**The problem**
Across the entries below, tally every line that holds the string "image" and reply with the number only.

**Extracted data**

= Beginning of Section =

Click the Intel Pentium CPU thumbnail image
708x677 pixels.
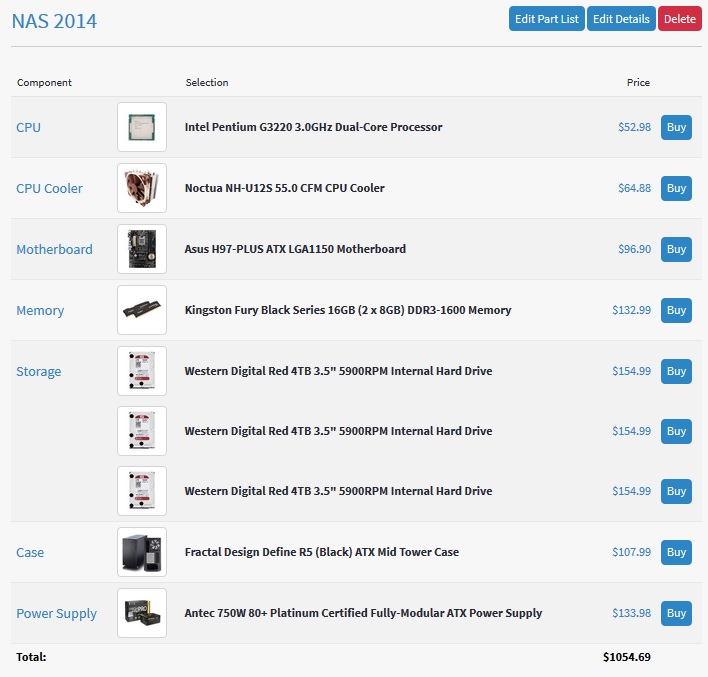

= End of Section =
= Beginning of Section =

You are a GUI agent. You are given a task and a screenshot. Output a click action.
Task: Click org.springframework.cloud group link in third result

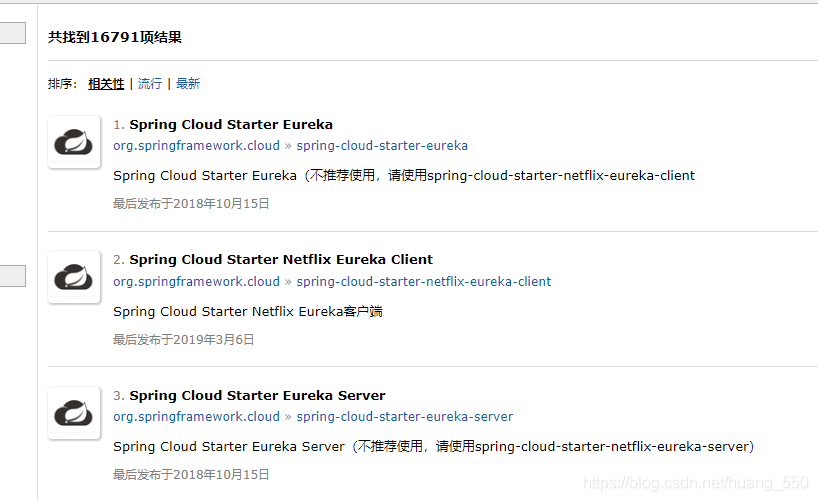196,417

= End of Section =
= Beginning of Section =

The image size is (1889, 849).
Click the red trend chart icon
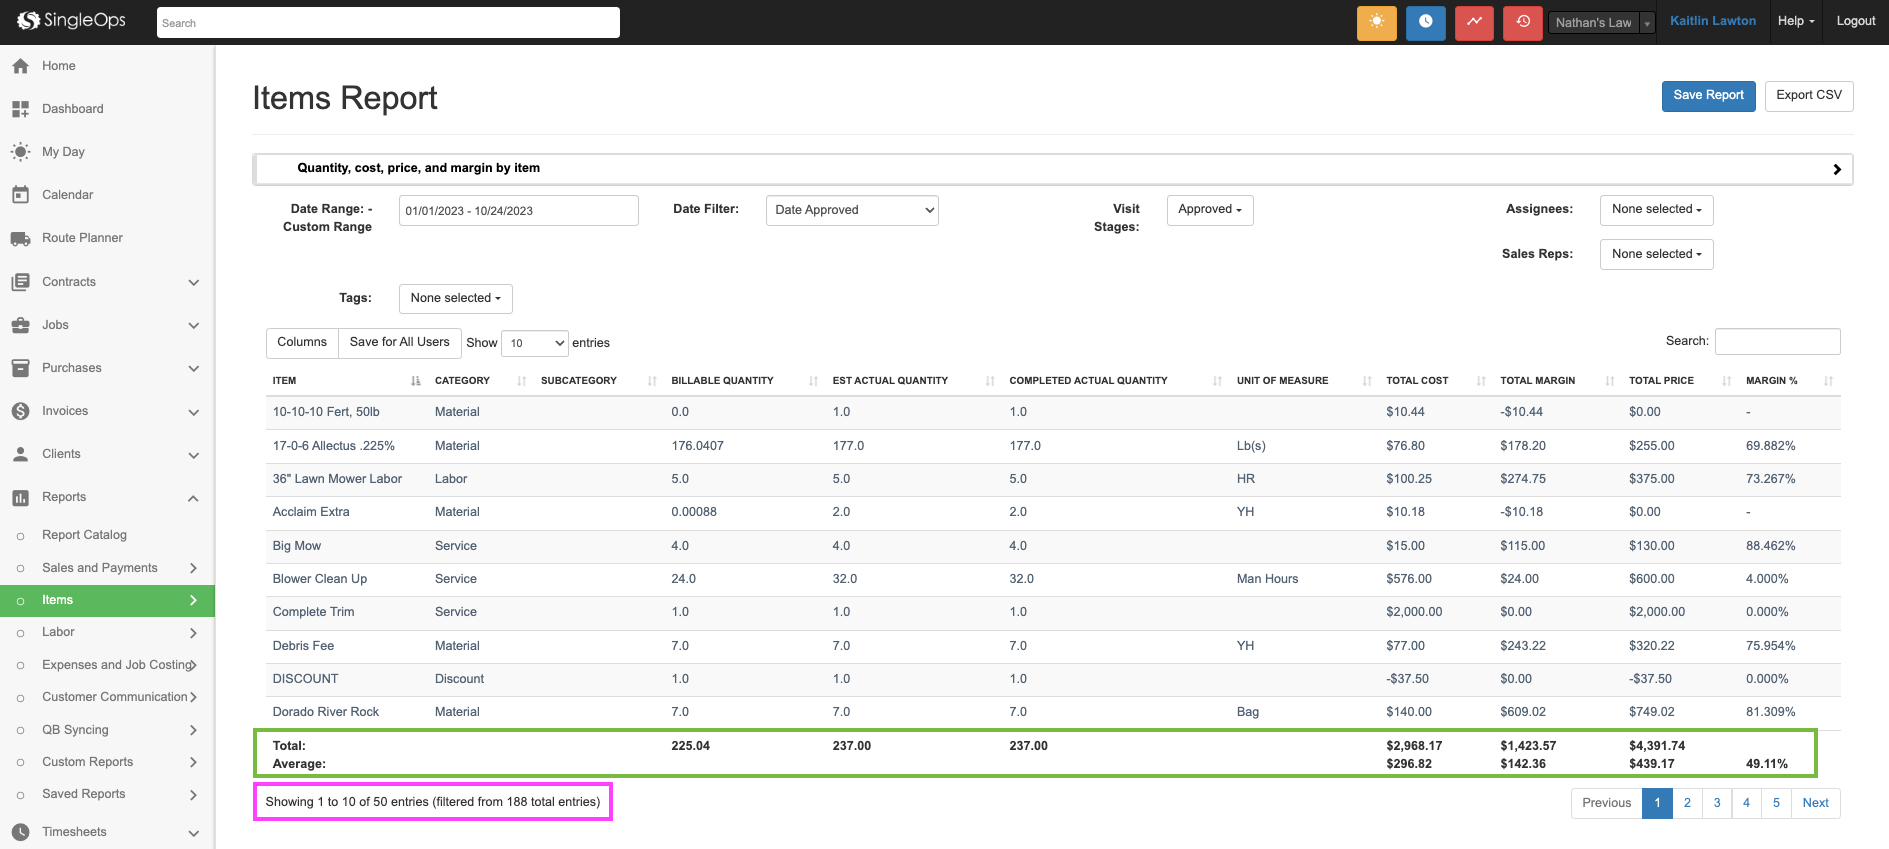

= End of Section =

**Finished task**
2